Demographic characteristics of patients with recurrent small cell cervix cancer treated with chemotherapy as primary therapy for first recurrence
| TPB group (n=13) | Non-TPB group (n=21) | P value | |
|---|---|---|---|
|
| |||
| Age, mean, y | 33 | 38 | 0.18 |
|
| |||
| Body mass index, mean, kg/m2 | 27.3 | 25.3 | 0.45 |
|
| |||
| Race/ethnicity, n (%) | 0.54 | ||
| White | 8 (62) | 13 (62) | |
| Black | 1 (8) | 2 (10) | |
| Hispanic | 3 (23) | 1 (5) | |
| Asian | 0 (0) | 1 (5) | |
| Unknown | 1 (8) | 4 (19) | |
|
| |||
| Smoking history, n (%) | 0.42 | ||
| Never | 7 (54) | 12 (57) | |
| Past | 5 (38) | 5 (24) | |
| Current | 0 (0) | 3 (14) | |
| Unknown | 1 (8) | 1 (5) | |
|
| |||
| Stage at diagnosis, n (%) | 0.07 | ||
| IB1 | 2 (15) | 7 (33) | |
| IB2 | 3 (23) | 9 (43) | |
| IIB | 1 (8) | 1 (5) | |
| IIIB | 3 (23) | 2 (10) | |
| IV | 4 (31) | 0 (0) | |
| Unknown | 0 (0) | 2 (10) | |
|
| |||
| Primary treatment, n (%)* | 0.89 | ||
| Chemotherapy only | 2 (15) | 1 (5) | |
| Surgery only | 0 (0) | 1 (5) | |
| Chemoradiation only | 3 (23) | 6 (29) | |
| Chemoradiation + chemotherapy | 4 (31) | 4 (19) | |
| Surgery + chemotherapy | 1 (8) | 2 (9) | |
| Surgery + chemoradiation | 0 (0) | 2 (9) | |
| Surgery + chemoradiation + chemotherapy | 3 (23) | 5 (24) | |
TPB, topotecan, paclitaxel, and bevacizumab.
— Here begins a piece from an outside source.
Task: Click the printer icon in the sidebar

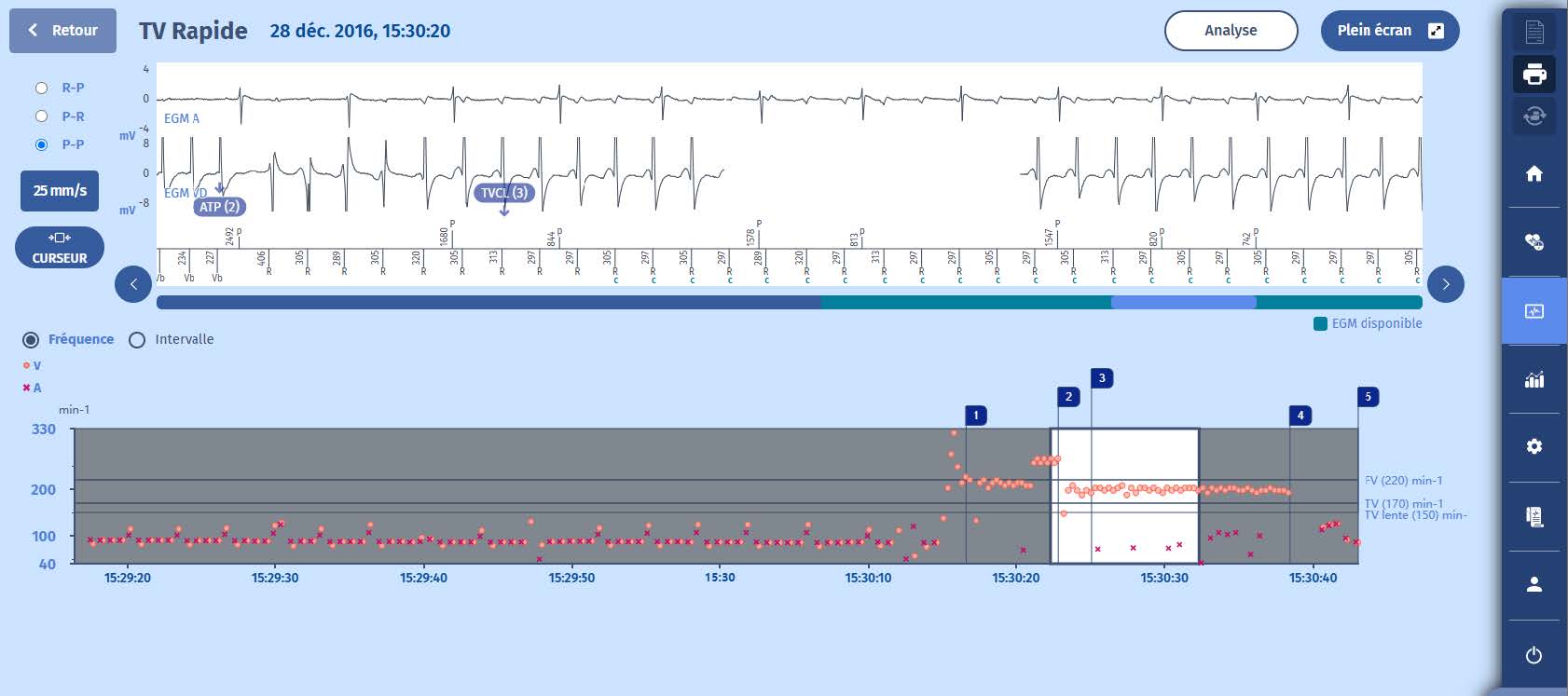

Note that order of modalities received may differ between patients
Eight patients (62%) in the TPB group received TPB for more than 6 months, whereas only four patients (19%) in the non-TPB group received chemotherapy for more than 6 months (P=0.02). Four patients (31%) in the TPB group received TPB for more than 1 year, whereas only two patients (10%) in the non-TPB group received chemotherapy for more than 1 year (P=0.17).
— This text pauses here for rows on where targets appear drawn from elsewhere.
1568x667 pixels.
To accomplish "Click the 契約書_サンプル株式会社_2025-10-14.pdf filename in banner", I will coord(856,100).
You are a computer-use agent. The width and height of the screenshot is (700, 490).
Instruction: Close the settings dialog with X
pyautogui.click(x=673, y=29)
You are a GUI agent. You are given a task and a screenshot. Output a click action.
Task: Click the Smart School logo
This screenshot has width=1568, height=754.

At first assessment, three patients (23%, 95% CI 5% – 54%) in the TPB group had progressive disease, two patients (15%, 95% CI 2% – 45%) had stable disease, and three patients (23%, 95% CI 5% – 54%) had a partial response. All five patients with stable disease or partial response eventually progressed without ever achieving a complete response. Two patients (15%, 95% CI 2% – 45%) achieved a complete response in the chest, abdomen, and pelvis but developed brain metastases while on TPB. Three other patients (23%, 95% CI 5% – 54%) achieved a complete response. At this writing, one patient remains disease free at 8 months, and one remains disease free at 27 months and is currently on maintenance bevacizumab only. The final patient who achieved a complete response was unable to continue chemotherapy because of toxic effects. She received TPB for 12 cycles with continued response but was then switched to single-agent bevacizumab for 3 months because of severe fatigue and poor overall functioning. At the end of these 3 months, she was restarted on TPB. She received three cycles of TPB, during which she achieved a complete response. However, toxic effects similar to those experienced during initial treatment with TPB required changing the regimen again, this time to topotecan and bevacizumab. The patient received topotecan and bevacizumab for three cycles. At a follow-up visit 25 months after the patient started the regimen, progressive disease including new brain metastases were noted.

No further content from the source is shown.